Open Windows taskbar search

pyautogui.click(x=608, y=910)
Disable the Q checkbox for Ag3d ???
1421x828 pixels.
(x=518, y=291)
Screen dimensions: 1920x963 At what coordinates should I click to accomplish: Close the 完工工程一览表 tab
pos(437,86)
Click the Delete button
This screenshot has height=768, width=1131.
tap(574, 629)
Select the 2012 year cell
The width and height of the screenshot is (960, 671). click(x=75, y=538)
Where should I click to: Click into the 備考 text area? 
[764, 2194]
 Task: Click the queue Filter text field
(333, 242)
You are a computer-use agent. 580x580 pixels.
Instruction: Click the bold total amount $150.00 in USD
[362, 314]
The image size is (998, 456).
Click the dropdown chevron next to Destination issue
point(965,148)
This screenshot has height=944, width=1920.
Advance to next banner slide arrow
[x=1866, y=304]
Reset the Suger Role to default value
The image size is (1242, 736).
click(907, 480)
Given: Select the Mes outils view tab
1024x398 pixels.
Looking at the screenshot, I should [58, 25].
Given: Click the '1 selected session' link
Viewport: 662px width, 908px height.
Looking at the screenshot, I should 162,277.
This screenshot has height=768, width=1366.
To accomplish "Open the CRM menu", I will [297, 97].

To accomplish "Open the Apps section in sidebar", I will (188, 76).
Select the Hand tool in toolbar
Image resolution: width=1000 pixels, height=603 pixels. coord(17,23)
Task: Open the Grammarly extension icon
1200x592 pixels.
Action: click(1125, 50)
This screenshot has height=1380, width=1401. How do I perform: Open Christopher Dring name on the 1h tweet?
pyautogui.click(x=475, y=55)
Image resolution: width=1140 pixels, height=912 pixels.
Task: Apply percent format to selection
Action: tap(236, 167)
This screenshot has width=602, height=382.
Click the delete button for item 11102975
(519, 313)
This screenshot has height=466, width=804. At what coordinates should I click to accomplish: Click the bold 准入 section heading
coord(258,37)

§ Assigned task
Transcribe all records exactly as written.

§ Result of the task
Open Windows taskbar search

pyautogui.click(x=608, y=910)
Disable the Q checkbox for Ag3d ???
1421x828 pixels.
(x=518, y=291)
Screen dimensions: 1920x963 At what coordinates should I click to accomplish: Close the 完工工程一览表 tab
pos(437,86)
Click the Delete button
This screenshot has height=768, width=1131.
tap(574, 629)
Select the 2012 year cell
The width and height of the screenshot is (960, 671). click(x=75, y=538)
Where should I click to: Click into the 備考 text area? 
[764, 2194]
 Task: Click the queue Filter text field
(333, 242)
You are a computer-use agent. 580x580 pixels.
Instruction: Click the bold total amount $150.00 in USD
[362, 314]
The image size is (998, 456).
Click the dropdown chevron next to Destination issue
point(965,148)
This screenshot has height=944, width=1920.
Advance to next banner slide arrow
[x=1866, y=304]
Reset the Suger Role to default value
The image size is (1242, 736).
click(907, 480)
Given: Select the Mes outils view tab
1024x398 pixels.
Looking at the screenshot, I should [58, 25].
Given: Click the '1 selected session' link
Viewport: 662px width, 908px height.
Looking at the screenshot, I should 162,277.
This screenshot has height=768, width=1366.
To accomplish "Open the CRM menu", I will [297, 97].

To accomplish "Open the Apps section in sidebar", I will (188, 76).
Select the Hand tool in toolbar
Image resolution: width=1000 pixels, height=603 pixels. coord(17,23)
Task: Open the Grammarly extension icon
1200x592 pixels.
Action: click(1125, 50)
This screenshot has height=1380, width=1401. How do I perform: Open Christopher Dring name on the 1h tweet?
pyautogui.click(x=475, y=55)
Image resolution: width=1140 pixels, height=912 pixels.
Task: Apply percent format to selection
Action: tap(236, 167)
This screenshot has width=602, height=382.
Click the delete button for item 11102975
(519, 313)
This screenshot has height=466, width=804. At what coordinates should I click to accomplish: Click the bold 准入 section heading
coord(258,37)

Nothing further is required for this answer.